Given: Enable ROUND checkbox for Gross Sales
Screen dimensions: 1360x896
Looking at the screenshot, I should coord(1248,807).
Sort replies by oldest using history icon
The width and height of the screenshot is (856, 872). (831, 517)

= = = = = = =

TASK>
From the records above, extract each line exactly as shown.

RESULT FOR THIS EXERCISE>
Given: Enable ROUND checkbox for Gross Sales
Screen dimensions: 1360x896
Looking at the screenshot, I should coord(1248,807).
Sort replies by oldest using history icon
The width and height of the screenshot is (856, 872). (831, 517)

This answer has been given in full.